In terms of the sampling framework, we deployed a geographical cluster sampling strategy by treating each of the 13 residential blocks as a statistical cluster, which contains a block-level subsample of local versus migrant residents in Kecun based on household registration status or hukou. A total of 250 copies of questionnaires were circulated among the target respondents and 242 were successfully returned during May 2014. A high response rate of 96.8% was achieved, not only because two pilots had been exercised beforehand in the locality, but also because most of the questionnaire surveys were conducted face-to-face between the researchers and respondents, often directly at the corresponding activity venues, such as a food stall or a shopping mall. However, it should also be acknowledged that, given the cluster sampling approach we deployed, our sample observations should not be deemed entirely random and independent. Thus discretion is necessary when trying to test our data using standard inferential statistical methods.

Activity venues

As mentioned in the literature section, measuring segregation using the conventional residential location based method may yield biases, especially with respect to our case study of Kecun. First, because the inner-city neighborhood around Kecun, as is typical in China, features a very high housing density, residential segregation is less likely to be identified. For example, although there is a conceivable variance in terms of the degree of local-migrant mix between the 13 subordinate blocks (as shown in Figure 3 by different shades of gray), only calculating the aggregate neighborhood segregation index in Kecun tends to disguise such internal variance. Second, recent research by Farber et al. (2014, 2015), among others, further points out that segregation cannot only be measured by more individualized activities such as housing and working, but also by social interactions when people go shopping and travelling, for instance.
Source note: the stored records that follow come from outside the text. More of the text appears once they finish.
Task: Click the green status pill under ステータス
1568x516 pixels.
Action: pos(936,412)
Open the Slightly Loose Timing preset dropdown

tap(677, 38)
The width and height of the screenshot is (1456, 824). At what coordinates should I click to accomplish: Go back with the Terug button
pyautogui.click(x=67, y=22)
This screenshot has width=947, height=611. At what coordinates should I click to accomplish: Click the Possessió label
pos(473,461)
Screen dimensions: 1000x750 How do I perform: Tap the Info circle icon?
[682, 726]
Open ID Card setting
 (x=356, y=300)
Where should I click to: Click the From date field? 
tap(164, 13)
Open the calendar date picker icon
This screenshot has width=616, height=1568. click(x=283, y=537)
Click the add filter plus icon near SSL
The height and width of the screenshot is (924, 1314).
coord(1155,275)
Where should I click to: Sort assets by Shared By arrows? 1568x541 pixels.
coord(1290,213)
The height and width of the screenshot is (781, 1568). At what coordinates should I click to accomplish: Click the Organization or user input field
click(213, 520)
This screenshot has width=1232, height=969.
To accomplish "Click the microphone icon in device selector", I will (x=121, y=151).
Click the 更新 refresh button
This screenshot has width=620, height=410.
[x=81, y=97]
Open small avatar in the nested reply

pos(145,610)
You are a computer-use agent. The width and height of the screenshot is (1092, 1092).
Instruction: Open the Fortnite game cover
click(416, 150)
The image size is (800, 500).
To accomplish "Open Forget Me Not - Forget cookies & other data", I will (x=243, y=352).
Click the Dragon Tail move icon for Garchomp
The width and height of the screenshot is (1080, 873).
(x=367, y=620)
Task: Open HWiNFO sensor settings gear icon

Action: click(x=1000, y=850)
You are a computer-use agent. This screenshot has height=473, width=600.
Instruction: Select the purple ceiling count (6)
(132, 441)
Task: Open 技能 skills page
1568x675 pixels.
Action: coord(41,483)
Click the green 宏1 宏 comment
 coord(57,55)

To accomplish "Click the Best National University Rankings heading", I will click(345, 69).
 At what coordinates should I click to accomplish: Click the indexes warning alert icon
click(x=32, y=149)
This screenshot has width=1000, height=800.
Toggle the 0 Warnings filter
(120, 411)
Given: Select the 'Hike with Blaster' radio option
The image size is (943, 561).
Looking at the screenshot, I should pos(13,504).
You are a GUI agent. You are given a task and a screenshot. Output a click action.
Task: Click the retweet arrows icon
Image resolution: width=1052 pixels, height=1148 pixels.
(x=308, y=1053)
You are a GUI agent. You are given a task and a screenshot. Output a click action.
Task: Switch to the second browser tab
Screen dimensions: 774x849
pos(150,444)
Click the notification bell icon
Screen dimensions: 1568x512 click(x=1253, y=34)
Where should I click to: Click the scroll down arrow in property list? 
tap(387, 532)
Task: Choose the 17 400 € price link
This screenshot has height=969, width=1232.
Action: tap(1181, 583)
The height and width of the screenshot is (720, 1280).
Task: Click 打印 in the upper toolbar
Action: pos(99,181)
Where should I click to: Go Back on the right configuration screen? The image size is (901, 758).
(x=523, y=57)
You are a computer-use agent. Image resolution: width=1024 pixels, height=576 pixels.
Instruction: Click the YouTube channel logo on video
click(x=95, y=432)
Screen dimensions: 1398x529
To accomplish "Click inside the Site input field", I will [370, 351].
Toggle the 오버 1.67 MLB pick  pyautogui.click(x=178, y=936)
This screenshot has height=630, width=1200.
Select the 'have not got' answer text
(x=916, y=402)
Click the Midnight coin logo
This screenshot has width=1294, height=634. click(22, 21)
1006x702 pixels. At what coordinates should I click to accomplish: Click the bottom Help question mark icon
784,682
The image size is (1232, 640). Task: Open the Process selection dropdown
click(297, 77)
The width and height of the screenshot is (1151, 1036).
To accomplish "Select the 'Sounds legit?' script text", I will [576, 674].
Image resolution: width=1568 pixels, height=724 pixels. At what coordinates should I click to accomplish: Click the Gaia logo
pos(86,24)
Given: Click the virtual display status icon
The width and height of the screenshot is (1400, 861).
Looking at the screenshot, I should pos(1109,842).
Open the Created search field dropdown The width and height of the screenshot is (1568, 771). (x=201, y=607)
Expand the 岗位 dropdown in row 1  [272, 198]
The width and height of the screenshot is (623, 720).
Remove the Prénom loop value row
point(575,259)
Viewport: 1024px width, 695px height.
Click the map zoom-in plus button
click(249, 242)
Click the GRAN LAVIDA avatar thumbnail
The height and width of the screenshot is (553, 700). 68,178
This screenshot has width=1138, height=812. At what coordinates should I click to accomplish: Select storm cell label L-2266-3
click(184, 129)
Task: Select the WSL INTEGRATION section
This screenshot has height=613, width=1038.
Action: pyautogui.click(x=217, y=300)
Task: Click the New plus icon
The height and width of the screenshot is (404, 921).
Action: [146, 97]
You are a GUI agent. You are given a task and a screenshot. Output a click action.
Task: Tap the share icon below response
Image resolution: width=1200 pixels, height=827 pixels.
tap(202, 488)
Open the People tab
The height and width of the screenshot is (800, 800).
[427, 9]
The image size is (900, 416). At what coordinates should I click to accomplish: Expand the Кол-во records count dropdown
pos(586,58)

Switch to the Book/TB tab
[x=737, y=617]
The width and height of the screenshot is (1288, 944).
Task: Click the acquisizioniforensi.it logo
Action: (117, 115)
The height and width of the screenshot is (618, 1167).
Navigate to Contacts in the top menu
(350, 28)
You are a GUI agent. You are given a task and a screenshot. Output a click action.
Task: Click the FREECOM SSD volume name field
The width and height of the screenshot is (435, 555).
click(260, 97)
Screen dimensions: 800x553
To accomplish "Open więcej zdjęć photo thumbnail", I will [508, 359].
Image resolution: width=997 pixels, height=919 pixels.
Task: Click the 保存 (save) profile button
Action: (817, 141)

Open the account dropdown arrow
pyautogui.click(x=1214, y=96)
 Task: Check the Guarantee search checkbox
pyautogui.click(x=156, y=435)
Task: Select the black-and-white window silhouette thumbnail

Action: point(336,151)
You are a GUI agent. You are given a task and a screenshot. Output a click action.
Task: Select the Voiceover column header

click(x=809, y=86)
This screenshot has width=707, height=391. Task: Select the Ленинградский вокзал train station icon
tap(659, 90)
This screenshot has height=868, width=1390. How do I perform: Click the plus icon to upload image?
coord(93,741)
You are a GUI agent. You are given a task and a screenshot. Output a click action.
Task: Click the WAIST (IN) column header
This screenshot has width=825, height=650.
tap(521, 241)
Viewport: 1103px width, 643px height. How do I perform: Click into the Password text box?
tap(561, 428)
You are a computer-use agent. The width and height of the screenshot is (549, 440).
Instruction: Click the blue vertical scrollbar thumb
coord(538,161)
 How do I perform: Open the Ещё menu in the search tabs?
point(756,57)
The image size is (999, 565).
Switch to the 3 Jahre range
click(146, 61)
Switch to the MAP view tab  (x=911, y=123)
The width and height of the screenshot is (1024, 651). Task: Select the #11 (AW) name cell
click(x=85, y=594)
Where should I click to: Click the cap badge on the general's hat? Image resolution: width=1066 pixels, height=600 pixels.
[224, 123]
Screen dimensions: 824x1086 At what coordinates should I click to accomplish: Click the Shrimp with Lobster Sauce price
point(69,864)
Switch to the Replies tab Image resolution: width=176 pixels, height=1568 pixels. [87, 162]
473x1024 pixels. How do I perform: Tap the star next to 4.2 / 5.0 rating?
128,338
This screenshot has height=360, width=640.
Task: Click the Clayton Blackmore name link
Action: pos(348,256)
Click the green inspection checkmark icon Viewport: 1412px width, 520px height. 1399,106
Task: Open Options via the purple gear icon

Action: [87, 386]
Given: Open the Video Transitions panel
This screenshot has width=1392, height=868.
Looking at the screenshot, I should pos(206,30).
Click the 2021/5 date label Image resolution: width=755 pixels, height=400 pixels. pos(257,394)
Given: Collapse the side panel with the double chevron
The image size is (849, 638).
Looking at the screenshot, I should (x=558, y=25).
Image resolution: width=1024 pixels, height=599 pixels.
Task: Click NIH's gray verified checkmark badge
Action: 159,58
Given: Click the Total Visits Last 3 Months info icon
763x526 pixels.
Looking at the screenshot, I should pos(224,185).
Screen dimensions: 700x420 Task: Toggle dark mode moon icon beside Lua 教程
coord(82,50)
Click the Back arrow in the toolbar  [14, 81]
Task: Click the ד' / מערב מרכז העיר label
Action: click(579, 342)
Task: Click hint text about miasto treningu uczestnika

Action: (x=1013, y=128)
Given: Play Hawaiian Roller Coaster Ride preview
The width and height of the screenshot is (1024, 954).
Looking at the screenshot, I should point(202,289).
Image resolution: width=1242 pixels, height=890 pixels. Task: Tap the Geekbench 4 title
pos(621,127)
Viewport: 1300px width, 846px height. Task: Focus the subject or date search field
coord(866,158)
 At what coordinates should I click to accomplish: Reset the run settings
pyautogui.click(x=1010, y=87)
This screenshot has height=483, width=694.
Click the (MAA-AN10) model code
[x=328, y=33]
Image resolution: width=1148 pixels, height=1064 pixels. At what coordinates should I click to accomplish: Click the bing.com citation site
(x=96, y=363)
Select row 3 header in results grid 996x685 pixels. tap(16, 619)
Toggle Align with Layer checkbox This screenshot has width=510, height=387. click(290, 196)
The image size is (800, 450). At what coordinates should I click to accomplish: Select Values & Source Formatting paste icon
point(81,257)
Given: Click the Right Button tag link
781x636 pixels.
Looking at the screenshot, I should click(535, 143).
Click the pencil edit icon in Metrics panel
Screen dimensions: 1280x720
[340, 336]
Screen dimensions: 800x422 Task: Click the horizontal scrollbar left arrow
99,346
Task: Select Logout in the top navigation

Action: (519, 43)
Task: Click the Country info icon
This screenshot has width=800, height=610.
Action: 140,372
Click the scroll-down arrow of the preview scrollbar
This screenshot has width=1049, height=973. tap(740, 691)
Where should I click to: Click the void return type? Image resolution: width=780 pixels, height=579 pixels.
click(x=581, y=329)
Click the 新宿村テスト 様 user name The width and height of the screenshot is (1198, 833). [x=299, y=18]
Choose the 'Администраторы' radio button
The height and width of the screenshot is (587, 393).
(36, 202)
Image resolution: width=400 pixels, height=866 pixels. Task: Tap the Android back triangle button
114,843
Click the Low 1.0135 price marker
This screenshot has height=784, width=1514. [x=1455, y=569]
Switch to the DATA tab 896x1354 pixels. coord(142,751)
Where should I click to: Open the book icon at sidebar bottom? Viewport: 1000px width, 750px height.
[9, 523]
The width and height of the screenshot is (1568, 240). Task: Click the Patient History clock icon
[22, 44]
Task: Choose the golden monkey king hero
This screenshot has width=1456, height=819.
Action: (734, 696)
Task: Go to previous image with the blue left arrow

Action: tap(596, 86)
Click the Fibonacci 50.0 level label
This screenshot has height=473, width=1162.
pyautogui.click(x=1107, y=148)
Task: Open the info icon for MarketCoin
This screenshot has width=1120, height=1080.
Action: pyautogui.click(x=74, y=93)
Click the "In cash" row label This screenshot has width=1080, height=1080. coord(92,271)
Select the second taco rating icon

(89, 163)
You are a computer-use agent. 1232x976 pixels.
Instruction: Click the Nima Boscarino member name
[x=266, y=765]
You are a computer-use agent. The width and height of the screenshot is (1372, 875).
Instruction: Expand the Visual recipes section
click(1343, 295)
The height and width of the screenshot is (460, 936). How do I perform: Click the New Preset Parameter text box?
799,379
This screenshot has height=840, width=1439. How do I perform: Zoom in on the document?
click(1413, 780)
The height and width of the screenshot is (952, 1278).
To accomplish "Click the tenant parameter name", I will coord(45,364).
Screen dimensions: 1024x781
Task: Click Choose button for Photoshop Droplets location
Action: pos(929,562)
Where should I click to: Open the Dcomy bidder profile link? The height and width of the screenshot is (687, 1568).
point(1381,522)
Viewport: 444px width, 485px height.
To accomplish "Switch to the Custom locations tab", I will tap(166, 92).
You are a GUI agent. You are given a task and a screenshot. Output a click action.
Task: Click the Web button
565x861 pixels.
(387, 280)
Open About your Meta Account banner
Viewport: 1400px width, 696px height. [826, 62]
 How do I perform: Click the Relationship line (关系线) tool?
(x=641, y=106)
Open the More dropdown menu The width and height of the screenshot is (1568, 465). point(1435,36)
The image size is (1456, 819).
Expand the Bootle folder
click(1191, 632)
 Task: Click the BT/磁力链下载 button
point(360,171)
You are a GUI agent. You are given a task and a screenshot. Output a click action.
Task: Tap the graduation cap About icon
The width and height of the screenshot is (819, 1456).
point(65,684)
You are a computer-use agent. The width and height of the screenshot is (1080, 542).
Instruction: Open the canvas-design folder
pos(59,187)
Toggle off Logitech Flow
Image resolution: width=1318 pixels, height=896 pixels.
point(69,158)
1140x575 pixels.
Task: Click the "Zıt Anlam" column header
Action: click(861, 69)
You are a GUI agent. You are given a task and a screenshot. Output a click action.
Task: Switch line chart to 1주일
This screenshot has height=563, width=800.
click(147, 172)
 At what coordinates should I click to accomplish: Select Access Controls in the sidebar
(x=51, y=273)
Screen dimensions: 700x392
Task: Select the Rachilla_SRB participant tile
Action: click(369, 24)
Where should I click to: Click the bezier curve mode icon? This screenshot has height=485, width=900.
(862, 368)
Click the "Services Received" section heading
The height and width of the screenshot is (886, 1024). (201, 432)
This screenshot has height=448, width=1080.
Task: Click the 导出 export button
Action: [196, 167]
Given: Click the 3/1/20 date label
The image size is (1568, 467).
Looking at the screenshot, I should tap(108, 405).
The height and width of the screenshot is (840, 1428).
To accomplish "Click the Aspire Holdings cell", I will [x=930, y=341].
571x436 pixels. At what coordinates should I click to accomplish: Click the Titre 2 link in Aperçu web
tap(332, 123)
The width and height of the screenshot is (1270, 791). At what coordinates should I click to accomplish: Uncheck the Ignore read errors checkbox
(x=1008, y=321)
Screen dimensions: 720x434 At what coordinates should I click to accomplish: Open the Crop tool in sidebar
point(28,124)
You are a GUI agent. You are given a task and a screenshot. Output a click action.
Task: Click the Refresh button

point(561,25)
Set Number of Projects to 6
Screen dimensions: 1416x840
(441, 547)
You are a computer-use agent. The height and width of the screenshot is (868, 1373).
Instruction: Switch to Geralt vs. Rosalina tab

In the case of Kecun, both the local and migrant residents, apart from living in the same neighborhood, also engage in routine socialization such as grocery shopping, eating out and entertainment. The spatio-social network analysis approach presented above would enable us to quantify both the user–venue and user–user relations underlying the everyday-life activities in Kecun. More importantly, the segregation index measured within this framework is less susceptible to the spatial scale effect or the modifiable areal unit problem, since every activity venue (e.g. a roadside food stall) may be considered to occupy a discrete location point, whether observed at the neighborhood or block scale.

Figure 4 maps the everyday activity venues we had selected for this research. These include both local commercial and public amenities such as supermarkets and hospitals as well as public open spaces such as local streets and communal gardens. A structured questionnaire was distributed within the neighborhood around Kecun in May 2014 to collect the relevant information about local users’ attendance at each of the 27 selected venues in Figure 4. Valid responses were received from 242 respondents, whose basic demographic information is summarized in Table 1.

Figure 4.

Selected everyday activity venues in Kecun.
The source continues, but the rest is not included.